Kenneth Turan of the Los Angeles Times described the film's premise as "unintentionally silly at times [...] Obviously, 'Taken' is not the kind of action film to spend much time worrying about its pedestrian script or largely indifferent acting, so it's fortunate to have Neeson in the starring role." Bryan Mills is characterized as a "relentless attack machine who is impervious to fists, bullets and fast-moving cars, [who] uses a variety of martial arts skills to knock out more opponents than Mike Tyson and casually kill those he doesn't KO".

===Later events===
In 2011, a self-proclaimed counter-terrorism expert was convicted of wire fraud after claiming the film was based on a real-life incident in which his daughter was killed. William G. Hillar, who pretended to be a retired Green Beret colonel, claimed to have spent more than 12 years lecturing US government agencies such as the Federal Bureau of Investigation on security issues. However, records revealed he had actually been a radar operator in the Coast Guard Reserve between 1962 and 1970, and had never been in the U.S. Army. Nevertheless, his website claimed Taken was based on events involving him and his family. Hillar, who admitted the charges, was sentenced to 500 hours of community service at Maryland State Veteran Cemeteries. He also agreed to repay $171,000 in speaking fees that he had received from various organizations to which he had presented himself as an expert in terrorism and human trafficking.
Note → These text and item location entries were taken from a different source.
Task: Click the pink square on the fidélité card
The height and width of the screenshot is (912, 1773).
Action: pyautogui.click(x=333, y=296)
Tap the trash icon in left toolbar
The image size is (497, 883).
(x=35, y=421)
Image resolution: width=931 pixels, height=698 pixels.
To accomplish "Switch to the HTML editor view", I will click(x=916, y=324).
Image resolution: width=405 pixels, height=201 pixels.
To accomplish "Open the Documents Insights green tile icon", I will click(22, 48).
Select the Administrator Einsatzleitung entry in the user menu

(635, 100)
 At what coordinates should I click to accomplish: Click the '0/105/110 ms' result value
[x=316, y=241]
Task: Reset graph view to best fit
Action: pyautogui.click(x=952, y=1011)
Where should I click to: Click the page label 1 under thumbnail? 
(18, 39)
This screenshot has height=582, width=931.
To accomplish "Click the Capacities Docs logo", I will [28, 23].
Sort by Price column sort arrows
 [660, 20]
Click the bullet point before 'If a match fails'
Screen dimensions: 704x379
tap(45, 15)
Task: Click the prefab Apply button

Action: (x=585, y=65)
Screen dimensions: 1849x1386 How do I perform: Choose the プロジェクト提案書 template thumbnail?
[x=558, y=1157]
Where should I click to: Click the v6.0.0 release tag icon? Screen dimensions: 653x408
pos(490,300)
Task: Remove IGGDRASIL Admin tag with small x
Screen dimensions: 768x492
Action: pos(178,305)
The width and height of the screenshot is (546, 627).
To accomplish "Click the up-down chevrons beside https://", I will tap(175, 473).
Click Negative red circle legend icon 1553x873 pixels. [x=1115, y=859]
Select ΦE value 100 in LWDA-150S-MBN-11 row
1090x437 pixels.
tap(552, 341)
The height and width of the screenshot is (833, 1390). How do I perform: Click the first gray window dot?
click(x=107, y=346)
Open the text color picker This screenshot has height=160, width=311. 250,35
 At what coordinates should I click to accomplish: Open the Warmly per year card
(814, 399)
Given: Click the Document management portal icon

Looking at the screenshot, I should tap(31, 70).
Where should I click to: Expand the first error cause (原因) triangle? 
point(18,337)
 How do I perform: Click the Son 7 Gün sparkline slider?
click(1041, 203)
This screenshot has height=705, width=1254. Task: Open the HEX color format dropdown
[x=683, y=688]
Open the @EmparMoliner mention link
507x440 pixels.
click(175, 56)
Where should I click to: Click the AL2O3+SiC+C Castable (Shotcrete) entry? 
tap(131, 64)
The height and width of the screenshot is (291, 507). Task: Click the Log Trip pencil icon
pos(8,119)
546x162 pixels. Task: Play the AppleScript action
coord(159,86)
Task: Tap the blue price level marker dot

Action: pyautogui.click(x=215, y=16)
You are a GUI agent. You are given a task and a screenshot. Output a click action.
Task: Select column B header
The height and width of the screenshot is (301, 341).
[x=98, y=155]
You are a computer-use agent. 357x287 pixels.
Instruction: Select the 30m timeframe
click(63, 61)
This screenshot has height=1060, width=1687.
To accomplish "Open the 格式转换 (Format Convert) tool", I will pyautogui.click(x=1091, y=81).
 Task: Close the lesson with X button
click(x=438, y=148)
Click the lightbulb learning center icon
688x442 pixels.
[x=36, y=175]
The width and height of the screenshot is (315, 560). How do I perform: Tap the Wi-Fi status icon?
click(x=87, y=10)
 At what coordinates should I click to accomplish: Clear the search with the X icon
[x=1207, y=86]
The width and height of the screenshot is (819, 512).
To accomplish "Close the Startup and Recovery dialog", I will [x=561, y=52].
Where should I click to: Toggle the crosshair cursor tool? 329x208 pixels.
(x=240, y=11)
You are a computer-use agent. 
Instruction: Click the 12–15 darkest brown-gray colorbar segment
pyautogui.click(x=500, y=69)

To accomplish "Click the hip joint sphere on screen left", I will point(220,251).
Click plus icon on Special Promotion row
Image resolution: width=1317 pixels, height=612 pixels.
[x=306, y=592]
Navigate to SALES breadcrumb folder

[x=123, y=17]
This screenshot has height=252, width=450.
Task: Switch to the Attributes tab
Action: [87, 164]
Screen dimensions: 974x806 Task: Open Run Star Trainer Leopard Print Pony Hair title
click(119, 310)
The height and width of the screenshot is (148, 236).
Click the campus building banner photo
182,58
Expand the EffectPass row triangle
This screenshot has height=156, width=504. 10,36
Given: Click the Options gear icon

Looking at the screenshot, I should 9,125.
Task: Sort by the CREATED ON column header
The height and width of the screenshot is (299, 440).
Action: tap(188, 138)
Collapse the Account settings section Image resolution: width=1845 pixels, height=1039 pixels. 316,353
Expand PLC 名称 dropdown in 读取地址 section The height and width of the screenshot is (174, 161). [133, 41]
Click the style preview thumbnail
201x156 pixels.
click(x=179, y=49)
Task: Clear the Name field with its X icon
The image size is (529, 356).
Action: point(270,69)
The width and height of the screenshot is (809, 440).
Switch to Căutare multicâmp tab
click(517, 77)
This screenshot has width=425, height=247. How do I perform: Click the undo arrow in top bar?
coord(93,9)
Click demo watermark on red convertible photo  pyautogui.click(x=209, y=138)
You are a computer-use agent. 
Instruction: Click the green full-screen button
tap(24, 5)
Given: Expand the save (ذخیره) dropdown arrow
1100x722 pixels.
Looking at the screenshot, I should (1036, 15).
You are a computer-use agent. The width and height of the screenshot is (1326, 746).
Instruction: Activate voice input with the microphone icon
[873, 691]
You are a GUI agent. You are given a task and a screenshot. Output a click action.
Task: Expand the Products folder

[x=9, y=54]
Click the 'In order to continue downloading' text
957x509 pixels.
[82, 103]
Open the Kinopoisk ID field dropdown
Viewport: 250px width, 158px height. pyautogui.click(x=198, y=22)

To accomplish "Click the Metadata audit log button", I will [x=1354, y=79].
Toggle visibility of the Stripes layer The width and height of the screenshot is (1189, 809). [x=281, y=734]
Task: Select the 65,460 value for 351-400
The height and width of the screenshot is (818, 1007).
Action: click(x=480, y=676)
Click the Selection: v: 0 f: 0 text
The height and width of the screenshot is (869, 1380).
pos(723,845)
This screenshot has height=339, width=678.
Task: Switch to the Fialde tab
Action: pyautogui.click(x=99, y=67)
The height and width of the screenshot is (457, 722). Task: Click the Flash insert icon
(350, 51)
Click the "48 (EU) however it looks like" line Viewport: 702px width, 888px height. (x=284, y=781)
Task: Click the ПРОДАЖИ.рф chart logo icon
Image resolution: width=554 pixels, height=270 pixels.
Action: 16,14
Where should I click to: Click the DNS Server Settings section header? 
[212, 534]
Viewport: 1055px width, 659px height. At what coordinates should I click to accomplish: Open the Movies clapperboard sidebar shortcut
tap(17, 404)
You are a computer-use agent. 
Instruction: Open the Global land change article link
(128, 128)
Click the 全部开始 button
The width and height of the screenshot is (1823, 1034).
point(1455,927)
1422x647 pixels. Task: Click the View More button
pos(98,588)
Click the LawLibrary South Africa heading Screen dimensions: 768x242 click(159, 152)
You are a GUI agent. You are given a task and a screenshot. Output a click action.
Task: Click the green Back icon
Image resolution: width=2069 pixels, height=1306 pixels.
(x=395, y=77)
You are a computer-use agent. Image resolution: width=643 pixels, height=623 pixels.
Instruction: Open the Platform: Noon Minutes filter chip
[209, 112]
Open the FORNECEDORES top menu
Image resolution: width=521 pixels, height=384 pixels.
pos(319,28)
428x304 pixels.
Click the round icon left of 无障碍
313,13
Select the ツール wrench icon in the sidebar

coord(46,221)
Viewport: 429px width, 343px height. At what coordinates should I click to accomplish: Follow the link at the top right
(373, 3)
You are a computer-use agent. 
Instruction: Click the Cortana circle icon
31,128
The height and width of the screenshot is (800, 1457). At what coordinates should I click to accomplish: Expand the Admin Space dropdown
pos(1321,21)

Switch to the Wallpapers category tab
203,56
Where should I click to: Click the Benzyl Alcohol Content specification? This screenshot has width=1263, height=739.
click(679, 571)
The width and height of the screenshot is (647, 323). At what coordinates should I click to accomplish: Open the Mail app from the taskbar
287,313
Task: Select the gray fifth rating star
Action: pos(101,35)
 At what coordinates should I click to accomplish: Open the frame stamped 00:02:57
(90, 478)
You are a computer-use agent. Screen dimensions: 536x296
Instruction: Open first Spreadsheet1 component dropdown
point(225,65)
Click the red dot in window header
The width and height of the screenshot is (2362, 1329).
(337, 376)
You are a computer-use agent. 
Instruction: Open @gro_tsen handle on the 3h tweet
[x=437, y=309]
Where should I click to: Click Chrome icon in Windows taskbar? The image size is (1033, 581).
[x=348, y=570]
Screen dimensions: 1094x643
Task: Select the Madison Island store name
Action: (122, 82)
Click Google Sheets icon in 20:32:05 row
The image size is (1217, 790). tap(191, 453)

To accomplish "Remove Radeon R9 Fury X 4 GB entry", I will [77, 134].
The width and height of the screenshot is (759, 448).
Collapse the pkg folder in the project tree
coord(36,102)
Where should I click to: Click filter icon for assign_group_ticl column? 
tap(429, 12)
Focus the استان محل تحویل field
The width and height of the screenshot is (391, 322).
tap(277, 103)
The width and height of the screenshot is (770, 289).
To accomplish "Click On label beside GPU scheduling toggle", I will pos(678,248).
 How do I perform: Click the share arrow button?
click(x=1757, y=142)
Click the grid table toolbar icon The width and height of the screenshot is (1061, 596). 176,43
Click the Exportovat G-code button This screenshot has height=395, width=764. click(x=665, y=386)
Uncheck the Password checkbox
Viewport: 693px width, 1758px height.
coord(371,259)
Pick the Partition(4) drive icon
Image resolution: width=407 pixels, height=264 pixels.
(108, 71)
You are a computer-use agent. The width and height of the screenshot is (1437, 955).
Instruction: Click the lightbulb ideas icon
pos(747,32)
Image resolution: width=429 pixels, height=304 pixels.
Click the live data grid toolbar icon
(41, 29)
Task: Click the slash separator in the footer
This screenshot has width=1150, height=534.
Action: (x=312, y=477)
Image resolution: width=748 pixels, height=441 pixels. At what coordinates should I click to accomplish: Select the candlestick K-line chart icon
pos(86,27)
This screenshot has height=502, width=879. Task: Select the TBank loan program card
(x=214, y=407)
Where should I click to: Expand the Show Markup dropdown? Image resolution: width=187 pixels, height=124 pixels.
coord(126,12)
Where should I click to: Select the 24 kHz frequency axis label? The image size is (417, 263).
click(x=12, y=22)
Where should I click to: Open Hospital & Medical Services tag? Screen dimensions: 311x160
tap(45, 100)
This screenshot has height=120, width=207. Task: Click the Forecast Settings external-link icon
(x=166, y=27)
In 2019, in an attempt to promote tourism and counter the negative perception of Albanians in the Western media, the Albanian government, together with foreign donors, produced a tourism advertisement entitled "Be Taken by Albania", where Liam Neeson is asked to visit Albania and explore the country's cultural, culinary and tourism hotspots.

===Legacy===
After the film was released, the "Taken Speech" that Neeson's character gave while talking on the phone with his daughter's kidnappers became a joke, including being used as a series of internet memes. One such notable parody was in the Family Guy season ten episode "Leggo My Meg-O", in a scene where Peter Griffin informs his daughter Meg while being kidnapped in Paris to "panic," and then informs one of the kidnappers (revealing his name as "Drakkar Noir") that he has no intelligent skills. Neeson described the scene as "corny. It was a cornball. I really did feel that."

==Awards==

| Award | Category | Subject | Result |
| Broadcast Music, Inc. | BMI Film Music Award | Nathaniel Méchaly | Won |
| Golden Schmoes Awards | Best Line | Liam Neeson | Won |
| Biggest Surprise of the Year | Taken | 2nd place |
| Saturn Award | Best International Film | Taken | Nominated |

==Home media==
Taken was released as "Taken (Single-Disc Extended Edition)" on DVDs on 12 May 2009 and on Blu-ray on 9 December 2014. The film also saw release of "Taken (Two-Disc Extended Edition)" on DVDs and Blu-ray Discs on 12 May 2009. As of 5 February 2015, the film has sold 5,388,963 DVDs and 607,073 Blu-ray Discs and grossing $79,798,171 and $10,069,116 respectively totaling $89,867,287 in North America.

==Sequels==
In November 2010, Fox announced that EuropaCorp would produce a sequel directed by Olivier Megaton. Taken 2 was subsequently released in France on 3 October 2012, with Neeson, Janssen, Grace, Gries, Rabourdin and Orser reprising their roles from the first film. A third Taken film was released 16 December 2014.

==Television series==

In September 2015, NBC greenlit a TV series depicting a younger Bryan Mills with Clive Standen portraying Mills, Gaius Charles, Monique Gabriela Curnen, James Landry Hébert, Michael Irby, Jose Pablo Cantillo, Jennifer Marsala and Simu Liu are cast as John, Vlasik, Casey, Scott, Dave, Riley and Faaron, members of OPCON. Brooklyn Sudano is cast as Asha, an attractive, well-educated young student from an upper-middle-class family who is furthering her education when she first meets Bryan, and Jennifer Beals is cast as Christina Hart, the Special Deputy Director of National Intelligence who has taken Mills under her wing. Alexander Cary is a writer, executive producer and showrunner for the series and Alex Graves directed the pilot. The show lasted two seasons, beginning in February 2017 and ending in June the following year.